Swiss invention facilitates nursing staff of Covid patients

Tokyo (SCCIJ) – Swiss researchers have developed a simple device to facilitate the treatment of Covid-19 patients put on a ventilator. Nursing staff have to rotate their bodies regularly. The new device reduces the number of staff involved in this energy- and time-consuming process. A company is starting to produce this so-called “Proning Taco”.

Swiss invention facilitates nursing staff of Covid patients

Julian Ferchow presents the system to turn around Covid-19 patients in intensive care (Source: Julian Ferchow / pdz).

Relieving hospital staff

Acute respiratory distress syndrome is one of the most serious symptoms of COVID-19, and the cause of death for many patients. Ventilators help them breathe and survive until medical treatment becomes effective. But the patients have to be rotated twice a day into prone positioning because lying face down improves blood flow to the lungs. The turning of heavy bodies strains the time and energy of the nursing staff in intensive care units, though.

But during Switzerland’s first lockdown, the 31-year-old researcher Julian Ferchow discovered a simpler way of rotating the patients. “We saw the pictures coming in from Italy, with exhausted doctors and distraught nursing staff,” he said. Ferchow put his doctoral project aside for a while and assembled a 20-strong team. Within four weeks, using virtual tools, they developed what is known as the Proning Taco system. It takes the pressure off hospitals crippled by a lack of personnel during the pandemic.

Simple, but highly effective

As manual turning requires a good deal of strength, particularly in the case of overweight men, the turning process currently calls for a skilled team of five healthcare professionals. Moreover, great care must be taken when rotating a patient. The system reduces the team to just three healthcare professionals. With the patient lying on one mattress, two nursing specialists wrap a second around him like a sandwich – or a taco. They then pull the patient towards them using straps and turn him to lie face down on the other mattress. A doctor supervises the procedure.

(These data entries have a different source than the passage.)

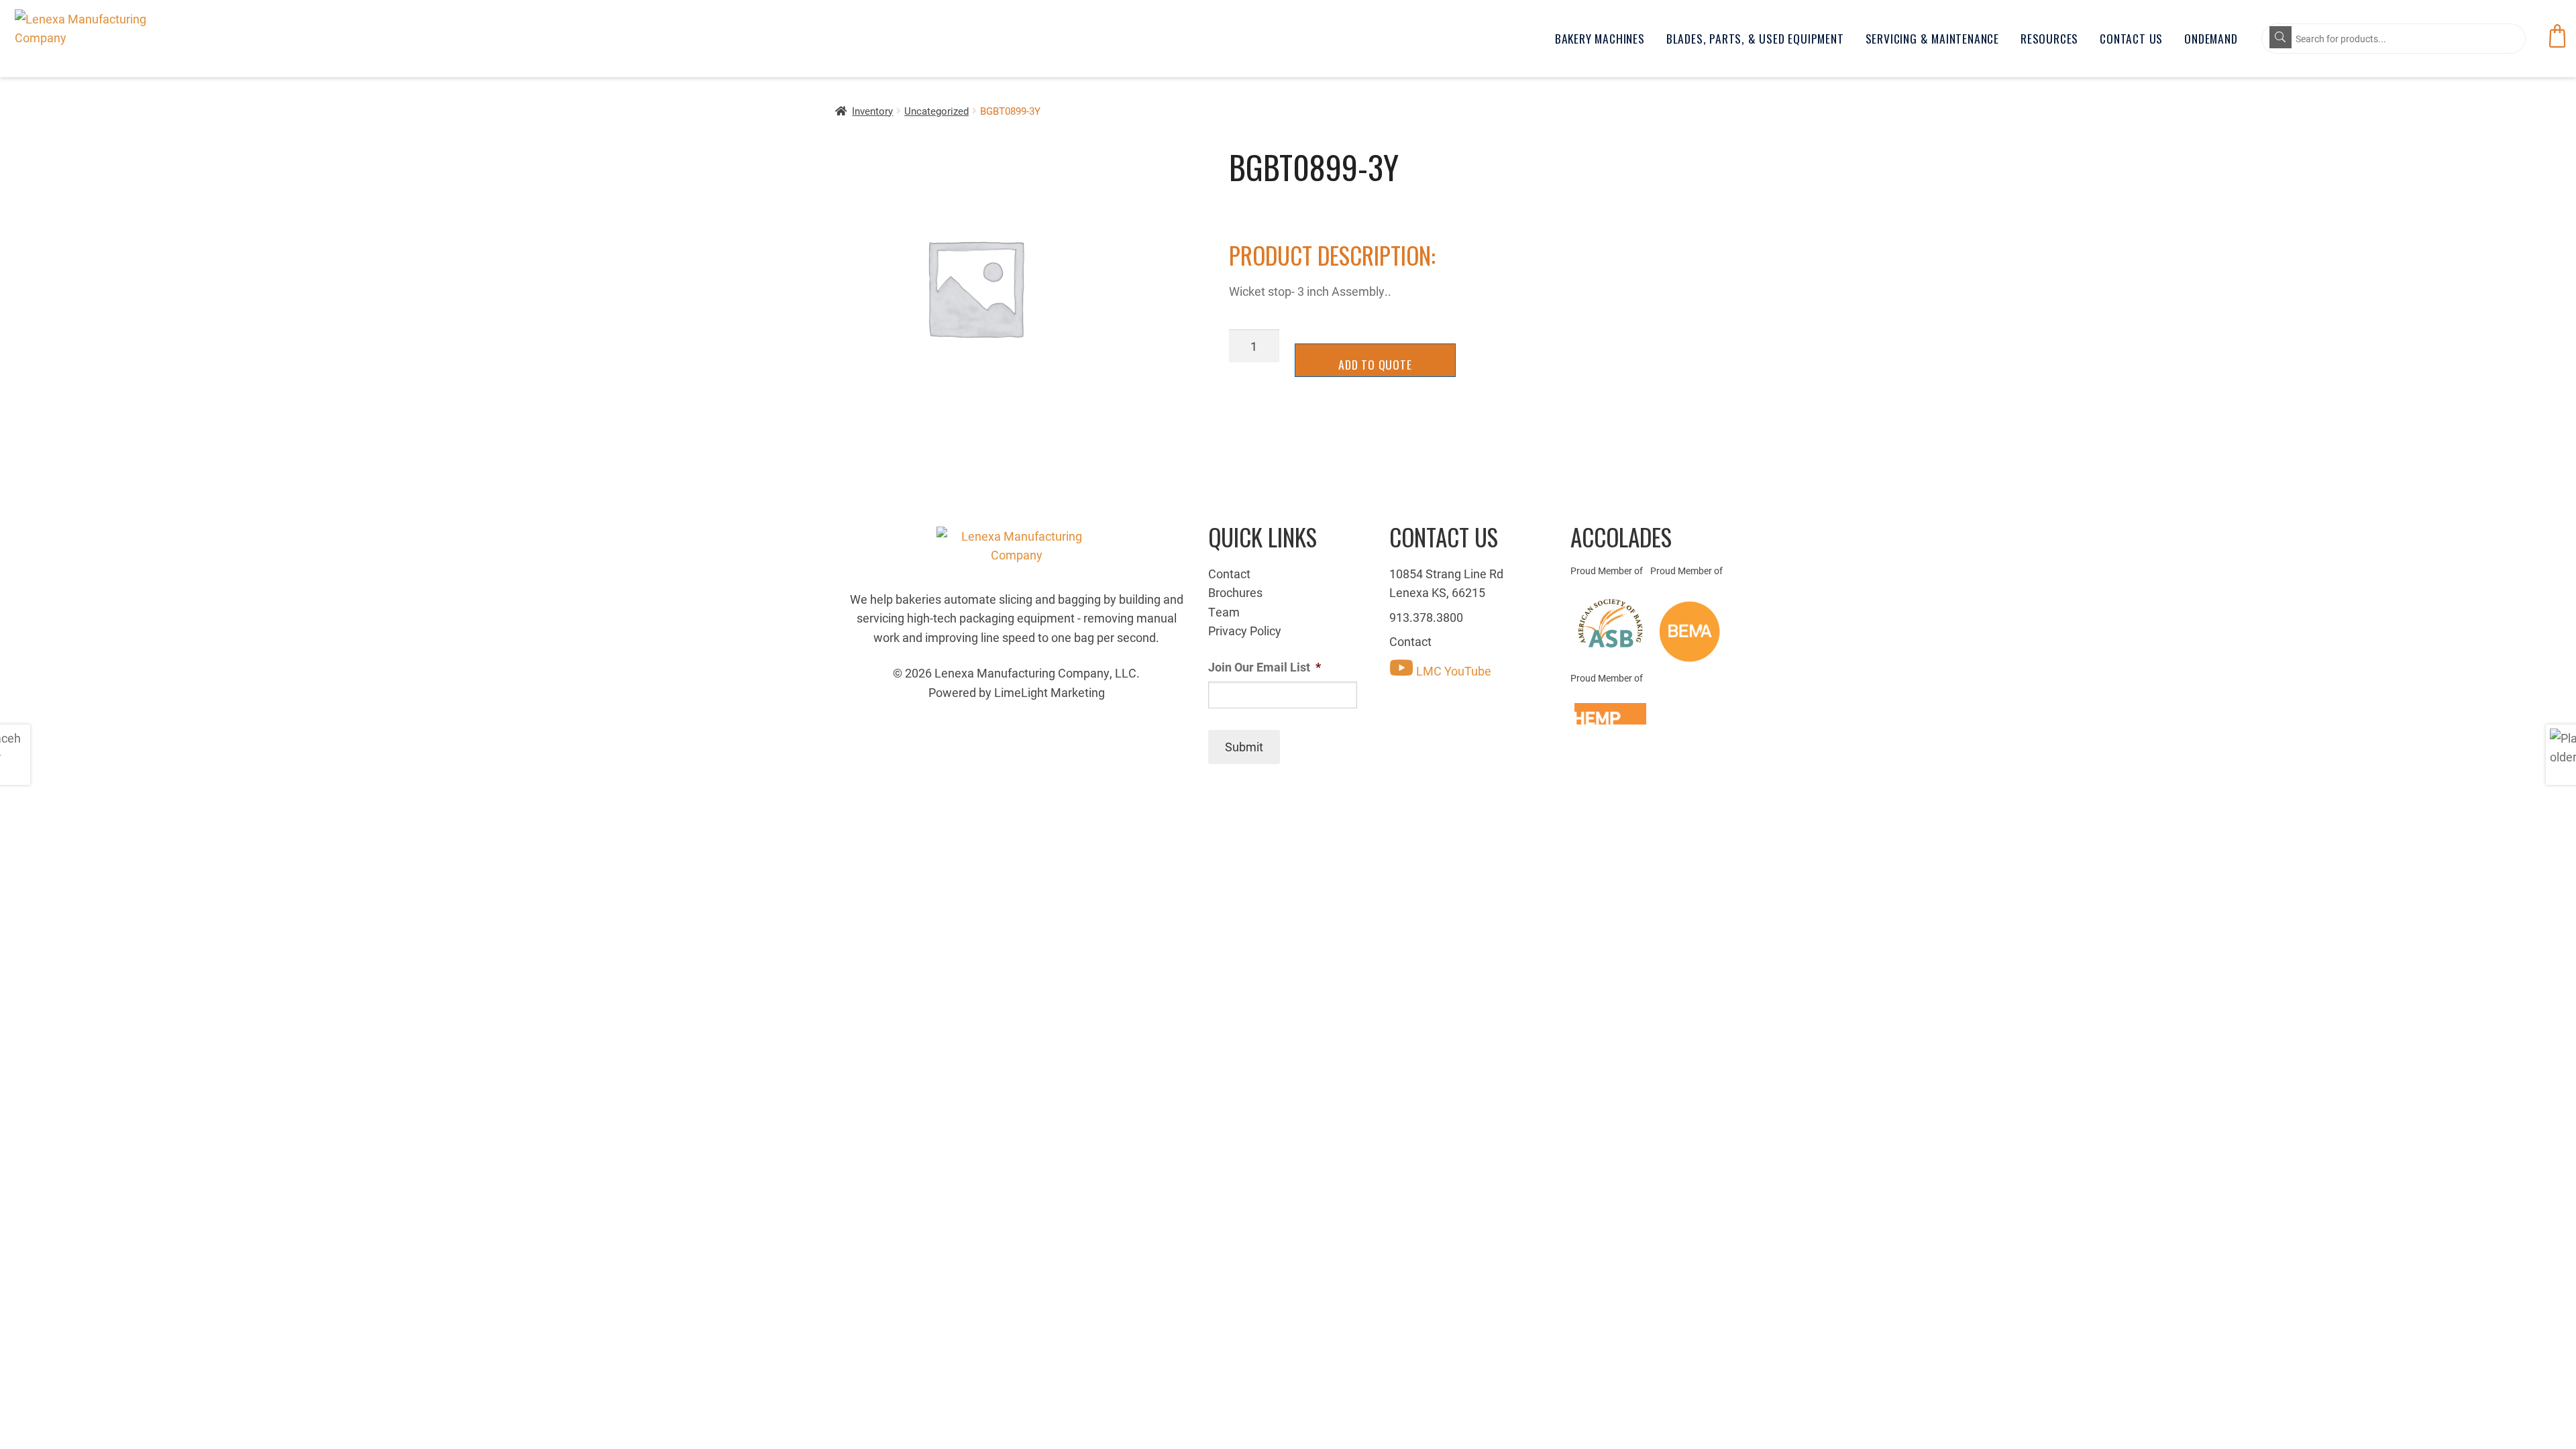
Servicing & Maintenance (1932, 38)
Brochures (1235, 592)
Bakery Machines (1600, 38)
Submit (1244, 747)
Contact (1229, 574)
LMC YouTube (1452, 671)
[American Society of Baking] (1610, 623)
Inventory (872, 110)
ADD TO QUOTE (1375, 364)
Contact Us (2131, 38)
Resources (2049, 38)
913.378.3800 (1426, 617)
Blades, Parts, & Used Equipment (1755, 38)
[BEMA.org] (1690, 632)
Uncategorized (936, 110)
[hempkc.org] (1610, 714)
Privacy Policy (1244, 631)
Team (1224, 612)
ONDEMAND (2210, 38)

Although the technique is simple, the system is highly effective and inexpensive. The Proning Taco stabilizes the patient and enables a rotation with only minimal resistance. The thin, viscoelastic mattress foam reduces pressure spots during the rotation process. They are also ergonomically designed and adjustable. “The mattress comes in one size and is suitable for all patients,” Ferchow says.

Available on the internet free of charge

The company OBA AG from Basel now intends to manufacture the proning system on a larger scale. To this end, the University Hospital Zurich put a prototype through its paces. The company is now making minor modifications to the product and intends to offer it to hospitals. Ferchow is delighted. “From the outset, our only goal was to make a difference and help society in the pandemic,” he says. The helpfulETH initiative launched by Professor Mirko Meboldt of the Swiss Federal Institute of Technology Zurich enabled the development of the system.

After Ferchow and his team had successfully tested a functional prototype in the spring, they could have applied for a patent. Instead, they posted a product description online, making it available to everyone free of charge. “As a result, even hospitals in Asia got in touch,” Ferchow says. Therefore, intensive care COVID-19 patients in other countries will soon be rotated according to the Swiss taco principle.